Questions on the material.
1. In the passage on childhood vaccination, write out the section from "For parents who" to "to 100,000 vaccines!" again, swapping "vaccinations" for "immunizations".
2. According to the passage on childhood vaccination, what disease does the BCG vaccination protect against?
3. Decide whether each statement agrees with the passage on childhood vaccination. Answer yes or no for each, and quote the words that decide it.
(a) The 5-in-1 vaccination protects against DTaP, HiB and Polio.
(b) BCG is given in three doses.
(c) Every combination vaccine is subsidized at polyclinics.
(Beginning of Passage)
Vaccination is one area where it seems to be more complicated for today’s parents. It is no longer as simple as the doctor schedules it, the parent brings the child for it. With access to information over the web and more optional vaccinations, parents actually find themselves having to research and ask questions to make an informed decision for their baby. Yet this is an important one, as vaccinations are effective for early prevention during a certain window of development and particularly when the child needs the protection most. Parents should still check with your doctor if you have missed the scheduled vaccination as it is possible to catch up on the vaccination shot.
How Does Vaccination Work?
Before getting into the details of what to vaccinate and when, it is good to get an understanding of how vaccination work. Vaccination is the introduction of a weakened strain of the virus, allowing the body’s immune system to produce antibodies against it. Should the child later comes into contact with the disease, the antibodies will fight the disease and provide immunity against it. Many of these diseases have severe complications, even paralysis and death. Although it may seem that diseases prevented are not common in Singapore, for instance polio, it is via the introduction of these vaccination to a sufficiently large population of children that has lowered the risk of spreading the disease.
So Many Vaccinations, but Not So Many Jabs!
For parents who worry about your child getting many jabs, there are combined vaccinations in a single shot. For instance, there is the 5-in-1 which refers to vaccinations against DTaP, HiB and Polio. This is welcomed by parents particularly as certain vaccinations are multi-dosage that requires several vaccinations at different ages for the child. For those interested in getting the vaccination at polyclinics, do find out which vaccination can be subsidized as certain combination vaccine is not subsidized.
Parents also needed not be concerned with the infant having to take so many vaccines at the same time as the baby’s body is capable of taking on immunologic challenges, after all it’s a major part of what the body does after exiting the womb. It has been estimated that healthy infants can theoretically take up to 100,000 vaccines!
The Vaccination List
Below are the vaccinations that have been included in Singapore’s National Childhood Immunisation Programme (NCIP).
1. BCG – stands for Bacillus Calmette-Guerin, and this is given at birth (one dosage) for protection against tuberculosis.
(End of Passage)
(Beginning of Given information)
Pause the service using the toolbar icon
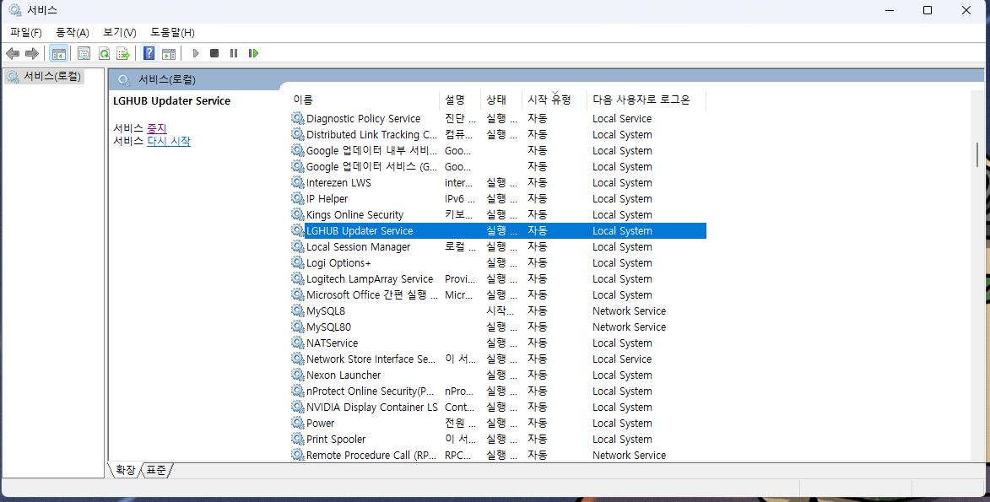233,52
(End of Given information)
Results for each task.
1.
For parents who worry about your child getting many jabs, there are combined immunizations in a single shot. For instance, there is the 5-in-1 which refers to immunizations against DTaP, HiB and Polio. This is welcomed by parents particularly as certain immunizations are multi-dosage that requires several immunizations at different ages for the child. For those interested in getting the vaccination at polyclinics, do find out which vaccination can be subsidized as certain combination vaccine is not subsidized.
Parents also needed not be concerned with the infant having to take so many vaccines at the same time as the baby’s body is capable of taking on immunologic challenges, after all it’s a major part of what the body does after exiting the womb. It has been estimated that healthy infants can theoretically take up to 100,000 vaccines!

2. Tuberculosis.

3.
(a) Yes: "there is the 5-in-1 which refers to vaccinations against DTaP, HiB and Polio"
(b) No: "this is given at birth (one dosage)"
(c) No: "certain combination vaccine is not subsidized"